‘In the light of Ireland’s disavowal and of ‘managing not to know’ about the direct provision system, I propose that Vukasín Nedeljković’s Asylum Archive is an archive of silence and secrets, challenging Irish society to confront the return of its repressed pain of incarceration and e/migration. Deliberately not representing the humans warehoused by the state in the direct provision centres, this archive of silence nonetheless makes visible these humans, which one might be tempted to theorize as Agamben’s ‘bare life’ – s/he who lives at the mercy of the sovereign state and who can be killed, deported or transferred with impunity, yet whose life is banned from the sacred realm of Irishness.

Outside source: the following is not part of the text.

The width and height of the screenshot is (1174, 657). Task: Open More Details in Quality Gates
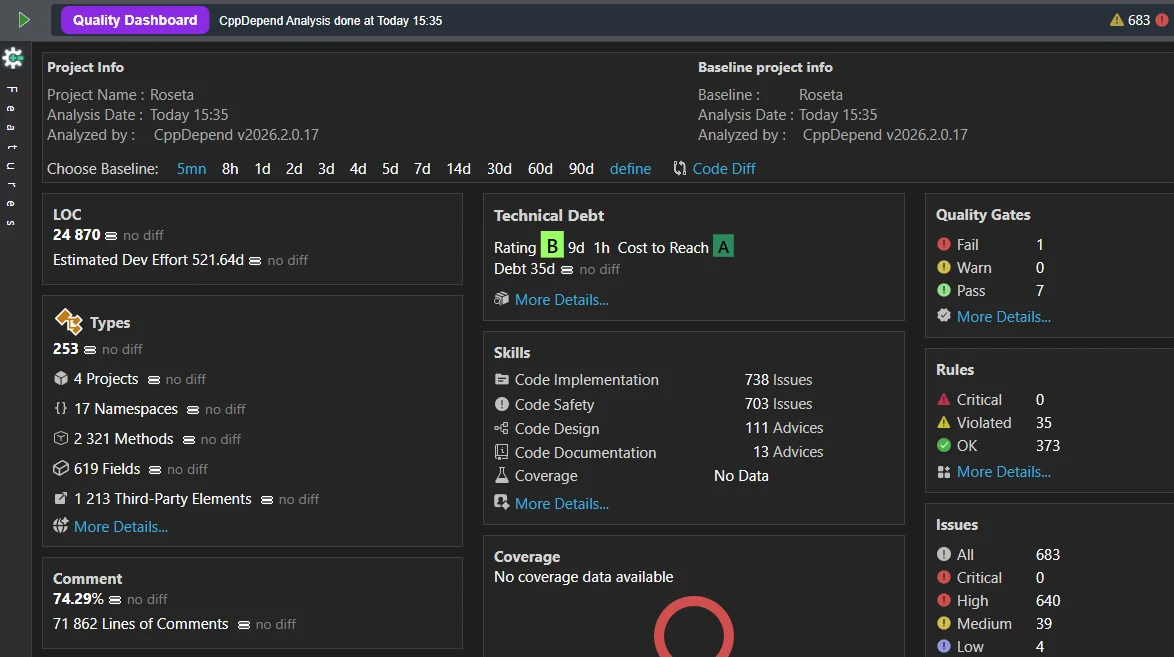pos(1003,317)
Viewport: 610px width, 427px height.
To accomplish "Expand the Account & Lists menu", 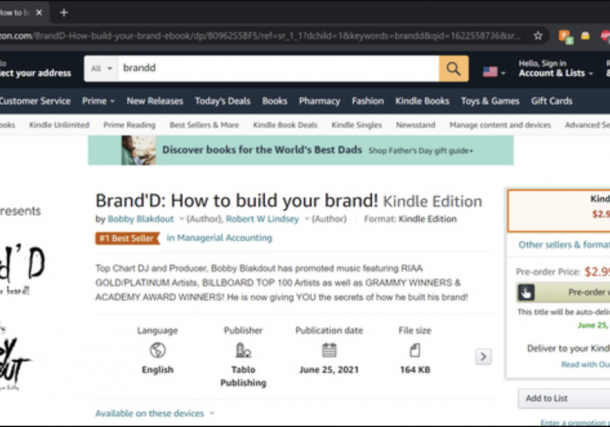I will [551, 73].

If Foucault’s archive aims to consign the items archived to future memory rather than simply serve the historians’ gaze, then Asylum Archive does much more. In representing the detritus of the poorhouses of Ireland’s present, the traces of robbed humanity, and the glimpses of the skies of hope and flight, Asylum Archive helps us remember that the humans incarcerated in varying states of deportability, cannot be merely thought of as ‘bare life’ and – in view of their resistance – must be regarded as active agents in their own right’
Ronit Lentin, Archiving Silences, 2017
Vukasín Nedeljković’s Asylum Archive will open in Triskel Gallery Space on Thursday 7 February at 6pm. Guest speakers on the night will be Joe Moore & Nomaxabiso Maye, activists with Anti-Deportation Ireland. All are welcome.